- The implementation of the new legal structure received unanimous support from community members
- DAO members cast 11 million voting tokens in favor of the proposal
SushiDAO, the governing body of decentralized cryptocurrency exchange SushiSwap, is implementing a new legal structure after receiving unanimous support from community members.
Sushi’s current administrative structure includes a DAO of community members with voting privileges, alongside an execution team that manages smart contracts and the front end of the protocol.
The new legal structure will split Sushi into three new entities: a Cayman Islands DAO Foundation, a Panamanian Foundation and a Panamanian Corporation.
The Cayman Island Foundation will oversee all administrative aspects of the DAO, including treasury, grants and on-chain governance management. It will also facilitate proposals and voting, and enter into agreements with service providers as part of the grant-making process.
Smart contracts related to Kashi — the exchange’s lending and margin trading platform and automated market maker — will be handled by the Panamanian Foundation, as well as staking.
The Panamanian Corporation, which will be a wholly owned subsidiary of the Panamanian Foundation, will manage and assist with developing and maintaining the web-facing apps that make Sushi’s protocol accessible to the public.

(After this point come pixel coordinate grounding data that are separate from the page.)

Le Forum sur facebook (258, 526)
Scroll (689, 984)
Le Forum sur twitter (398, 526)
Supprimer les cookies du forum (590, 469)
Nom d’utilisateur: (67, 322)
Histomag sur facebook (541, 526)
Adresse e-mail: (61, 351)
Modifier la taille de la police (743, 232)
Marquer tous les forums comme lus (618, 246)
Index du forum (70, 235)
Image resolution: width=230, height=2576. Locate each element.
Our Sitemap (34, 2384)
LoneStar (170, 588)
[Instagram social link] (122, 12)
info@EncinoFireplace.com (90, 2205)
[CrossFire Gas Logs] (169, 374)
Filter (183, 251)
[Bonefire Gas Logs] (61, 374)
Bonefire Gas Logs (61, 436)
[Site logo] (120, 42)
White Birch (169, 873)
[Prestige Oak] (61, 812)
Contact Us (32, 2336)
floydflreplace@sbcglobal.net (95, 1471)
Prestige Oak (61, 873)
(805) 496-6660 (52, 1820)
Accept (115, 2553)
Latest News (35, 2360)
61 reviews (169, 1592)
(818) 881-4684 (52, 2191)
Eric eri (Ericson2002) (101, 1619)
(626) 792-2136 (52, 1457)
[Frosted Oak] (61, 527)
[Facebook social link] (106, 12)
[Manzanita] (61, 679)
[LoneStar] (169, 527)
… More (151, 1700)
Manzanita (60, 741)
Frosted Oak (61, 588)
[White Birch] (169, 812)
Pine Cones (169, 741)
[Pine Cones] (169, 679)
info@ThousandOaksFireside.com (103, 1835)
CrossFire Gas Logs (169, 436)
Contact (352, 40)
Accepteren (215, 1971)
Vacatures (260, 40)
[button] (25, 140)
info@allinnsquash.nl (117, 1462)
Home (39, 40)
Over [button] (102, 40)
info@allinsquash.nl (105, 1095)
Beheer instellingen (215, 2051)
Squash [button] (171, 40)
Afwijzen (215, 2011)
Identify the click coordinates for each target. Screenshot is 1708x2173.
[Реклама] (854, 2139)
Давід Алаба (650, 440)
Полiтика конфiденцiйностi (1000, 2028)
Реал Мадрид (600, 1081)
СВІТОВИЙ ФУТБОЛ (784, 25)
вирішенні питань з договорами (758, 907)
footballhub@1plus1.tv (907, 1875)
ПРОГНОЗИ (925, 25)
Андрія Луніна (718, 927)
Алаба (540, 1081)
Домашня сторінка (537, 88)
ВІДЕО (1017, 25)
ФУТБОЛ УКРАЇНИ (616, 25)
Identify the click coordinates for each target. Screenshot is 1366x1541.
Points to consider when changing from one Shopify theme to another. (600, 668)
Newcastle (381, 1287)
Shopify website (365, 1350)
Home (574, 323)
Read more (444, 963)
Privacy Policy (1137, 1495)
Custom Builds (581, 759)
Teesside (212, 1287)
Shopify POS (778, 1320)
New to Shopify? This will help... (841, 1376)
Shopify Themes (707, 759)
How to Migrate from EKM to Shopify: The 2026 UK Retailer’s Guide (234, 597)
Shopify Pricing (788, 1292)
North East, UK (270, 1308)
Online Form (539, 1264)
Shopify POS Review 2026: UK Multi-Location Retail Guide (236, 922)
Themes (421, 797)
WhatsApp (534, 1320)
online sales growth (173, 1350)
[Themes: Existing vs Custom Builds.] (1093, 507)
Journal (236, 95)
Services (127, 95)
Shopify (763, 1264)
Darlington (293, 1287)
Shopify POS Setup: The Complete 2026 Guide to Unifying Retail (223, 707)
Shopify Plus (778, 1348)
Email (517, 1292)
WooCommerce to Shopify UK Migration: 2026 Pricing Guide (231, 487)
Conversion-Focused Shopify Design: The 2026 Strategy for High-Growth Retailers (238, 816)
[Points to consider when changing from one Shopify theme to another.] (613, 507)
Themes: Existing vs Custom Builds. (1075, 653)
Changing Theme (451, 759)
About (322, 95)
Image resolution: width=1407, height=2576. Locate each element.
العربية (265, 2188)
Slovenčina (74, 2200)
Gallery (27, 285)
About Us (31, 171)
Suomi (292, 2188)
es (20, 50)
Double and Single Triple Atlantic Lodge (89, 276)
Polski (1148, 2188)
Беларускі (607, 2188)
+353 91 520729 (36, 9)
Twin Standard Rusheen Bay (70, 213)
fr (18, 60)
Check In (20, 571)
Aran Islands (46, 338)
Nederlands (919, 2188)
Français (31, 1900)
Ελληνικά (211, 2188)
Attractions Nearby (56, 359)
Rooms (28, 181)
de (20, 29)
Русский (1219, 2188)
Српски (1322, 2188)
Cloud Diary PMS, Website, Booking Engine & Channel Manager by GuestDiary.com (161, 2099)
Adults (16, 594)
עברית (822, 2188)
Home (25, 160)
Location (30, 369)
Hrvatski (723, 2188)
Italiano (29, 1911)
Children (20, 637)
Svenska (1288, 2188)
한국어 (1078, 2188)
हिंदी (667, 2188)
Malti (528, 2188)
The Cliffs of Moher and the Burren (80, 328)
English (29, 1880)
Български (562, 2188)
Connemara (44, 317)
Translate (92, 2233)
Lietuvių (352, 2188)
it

According to proposals, Sushi also looked into setting up governance in Switzerland but determined that it was inappropriate as the regulatory and taxation model was “not favorable to growth companies.”
SushiDAO opts to avoid “flawed” DAO legislation in Wyoming
Panama is an attractive place to incorporate due to its free economic zones, non-existent income and tax withholdings and physical proximity to the United States.
But Neil Bhasin, a community member of SushiDAO, said Panama was chosen to host its protocol governance as “Panamanian foundations are non-commercial in nature and do not have beneficial owners.”
Further, Bhasin highlighted that “the corporate formation process results in two entities that can separately house the protocol and GUI [graphical user interface] layers, which reduces the need to form additional entities.”
It is interesting to note that Wyoming, a US state which has catered to DAO LLCs, was not considered an appropriate home.
According to Bhasin, this was because “the Wyoming DAO legislation is widely accepted by those in the industry, including myself, as being flawed.”
“It’s also untested in the courts. We’re meant to be offering protection to devs and ops [developers and operations] folks, not exposing them to experimental, untested, poorly drafted legislation,” he said.